The character sets of filesystems are one of the (few) blind spots in Perls support for character sets. Perl (and Unix, go figure) consider a filename to be a null-terminated sequence of bytes without further encoding and Perl normally uses the byte-oriented APIs. Windows likely treats the file as UTF-16 or as some other charset, so there will be an API mismatch when you input the filename to your Perl script and it then turns over that name to the byte-oriented APIs.
You can try to transcode the filename using Encode or you can resort to using the 8.3 filenames (if they are enabled for the filesystem/partition in question). You can also try to use the "wide" API (OpenFileW instead of the Perl default OpenFileA) which accepts UTF-16 strings (I believe). The drawback of the wide APIs is, that the rest of Perl, like filehandles, does not know what to do with the results you get back from them.
The most likely successful approach is to use pattern matching and readdir to find the files that interest you(r program). Hopefully the byte-oriented results of readdir() will still work when passed to open().
Update: cdarke points out that OpenFile* are for 16-bit compatibility only. CreateFile* are the way to do it under the newer versions. tye's and demerphq's Win32API::File provide the functions to use those calls and the functions even return Perl filehandles!
| [reply] |
I've no idea what does it actually says, but the ActiveState PerlJP page might assist you with your issues.

DATASET EXTRACT
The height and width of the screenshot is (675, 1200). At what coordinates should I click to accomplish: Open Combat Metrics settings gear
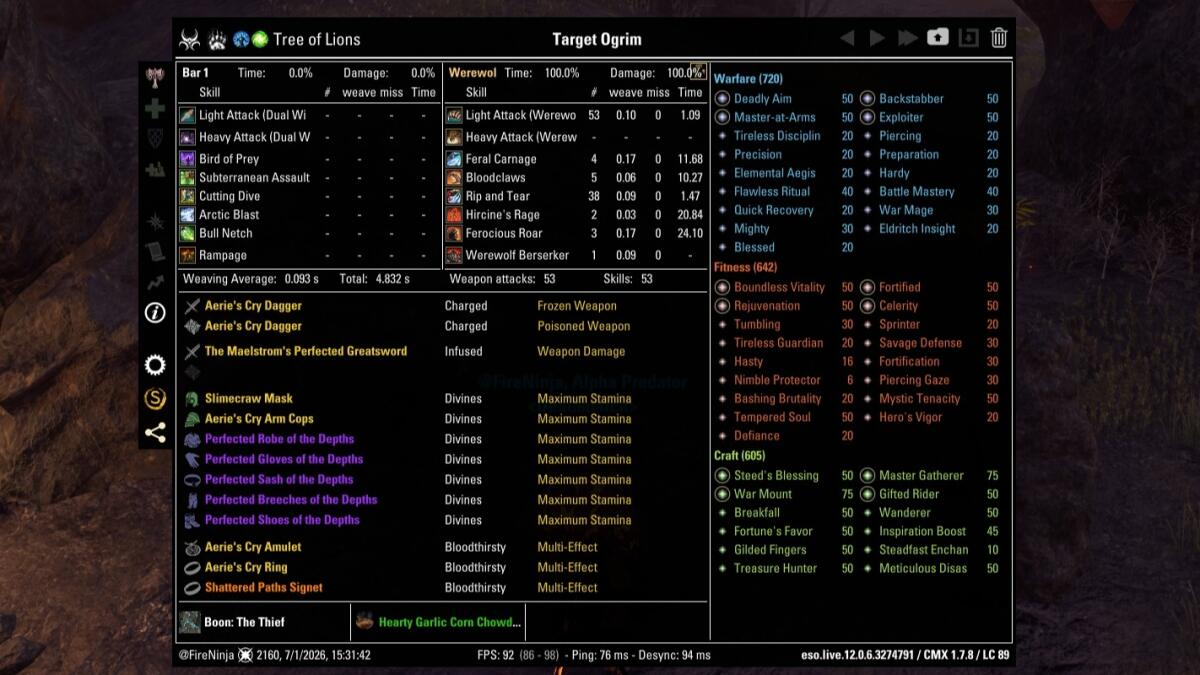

STATED EXERCISE 1
How would you render this sentence from the Perl filename encoding passage in Spanish: "The drawback of the wide APIs is, that the rest of Perl, like filehandles, does not know what to do with the results you get back from them."
STATED EXERCISE 2
Can you write the next part of the forum thread on Perl and Windows filename character sets, picking up after its final reply?

REPLY 1
La desventaja de las API anchas es que el resto de Perl, como los manejadores de archivo, no sabe qué hacer con los resultados que se obtienen de ellas.

REPLY 2
| [reply] |
Given that you are using perl's readdir, and you are getting some sort of string as a result, you might want to try a little test script to show the actual byte values that are being used in the file names. Something like this would do -- and while we're at it, let's check to see if the string returned by readdir can actually be used to get information about the file and open it:
#!/usr/bin/perl
use strict;
use warnings;
(@ARGV == 1 and -d $ARGV[0]) or die "Usage: $0 pathname\n";
my $dir = shift;
opendir( DIR, $dir ) or die "$dir: $!";
while ( $_ = readdir DIR ) {
next if ( /^\.\.?$/ );
print join( " ", map { sprintf( " %02x", ord($_)) } split //, $_ )
+;
if ( -f ) {
open( I, $_ ) or do { warn "$_: $!"; next };
my $sum = 0;
$sum += length() while (<I>);
close I;
printf( " : %d bytes (%d read)\n", -s _, $sum );
}
elsif ( -d _ ) {
print " : directory\n";
}
else {
print " : not sure what this is\n"
}
}
If you don't know how to use the information that comes out of that, post a reply with a few examples of the output for non-ASCII file names (look for lines containing hex numerics greater than " 7f ").
You might also want to take a bunch of these odd-ball file names (as fetched by readdir) and concatenate them (with spaces between them) into a single long string, and pass that to the "guess_encoding" function provided by Encode::Guess -- if the characters really are non-unicode Asian or some form of unicode, there's a good chance it'll give you a correct answer, which you can then use with Encode's "decode" function, to turn the strings into perl-internal utf8 (in case that's helpful for anything). | [reply] [d/l] |
Ok, found this this
which works for readdir functionality.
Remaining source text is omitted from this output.